By OLIVER MOORE
Globe and Mail Update
Tuesday, March 12
The Quebec population jumped by about 100,000 in the past five years, but lagging immigration has left the province with a much slower growth rate than the rest of the country, census information released Tuesday indicates.
Figures from the 2001 census show that Quebec's population grew 1.4 per cent since 1996, barely one-third the national rate of 4 per cent.
That rate is a sharp decline from the province's 3.5-per-cent growth in the previous five-year term. Statistics Canada attributes the reduction to declines in both the province's natural increase by births and in the number of immigrants it receives.
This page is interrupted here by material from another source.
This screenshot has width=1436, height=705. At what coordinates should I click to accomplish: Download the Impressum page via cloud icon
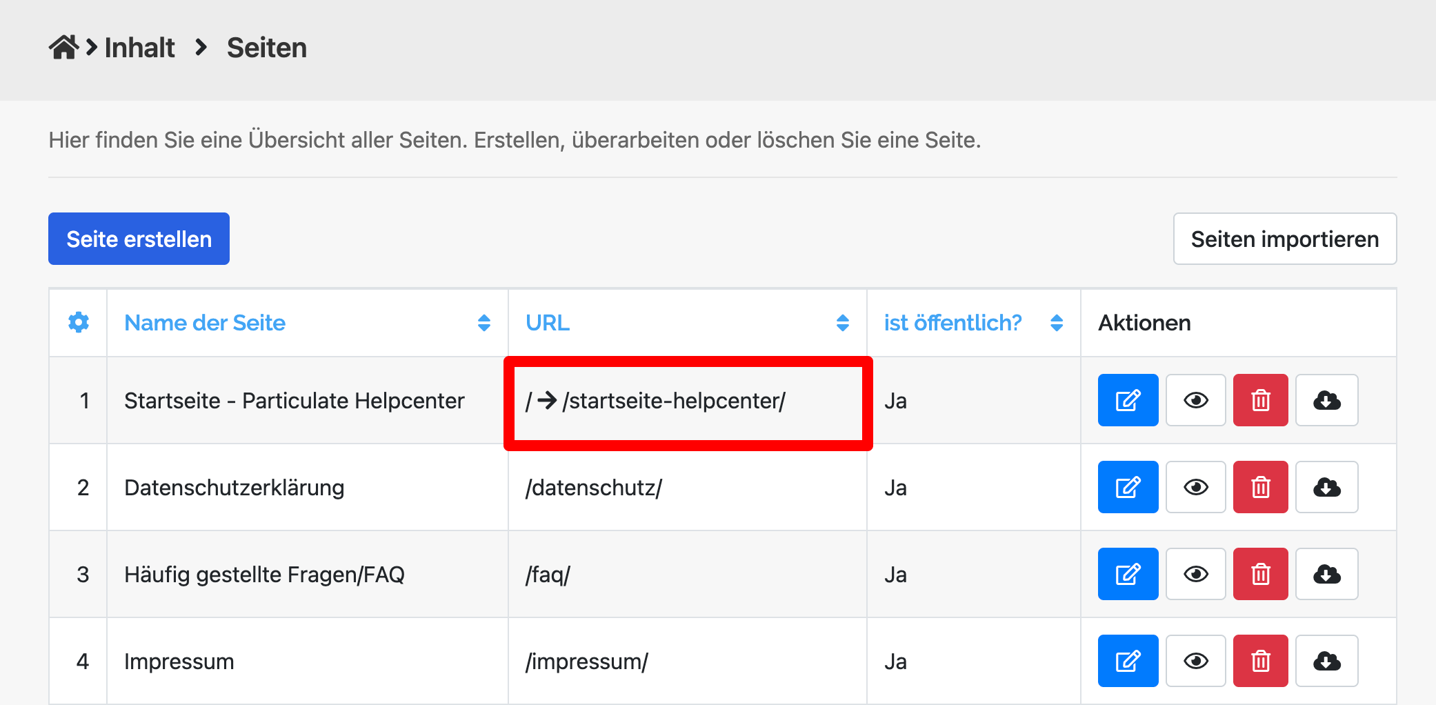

StatsCan observed that, relative to its size, Montreal attracted far fewer immigrants than other large Canadian cities. Toronto and Vancouver surged 9.8 per cent and 8.5 per cent respectively, while Montreal grew only 3 per cent between 1996 and 2001.
"In Ontario and British Columbia, immigration adds about 2 per cent a year to their population, but in Quebec, it's about 1 per cent," Doug Norris, a Statistics Canada demographer, told Canadian Press. "Quebec also has a low birth rate that drives down the natural rate of increase."
More than 7.2 million people reported living in Quebec in 2001, up about 7.1 million in 1996. More than half of the province's population could be found in Montreal and the surrounding urban areas.
Four of the 25 fastest-growing municipalities in the country lie in Montreal's orbit. Notre-Dame-de-l'Île-Perrot, Blainville, Mirabel and Saint-Colomban all grew by 20 per cent or more. Conversely, the South Shore communities of Salaberry-de-Valleyfield, Saint-Hyacinthe and Sorel-Tracy all declined.
Resource-dependent communities in northern Quebec also showed declines.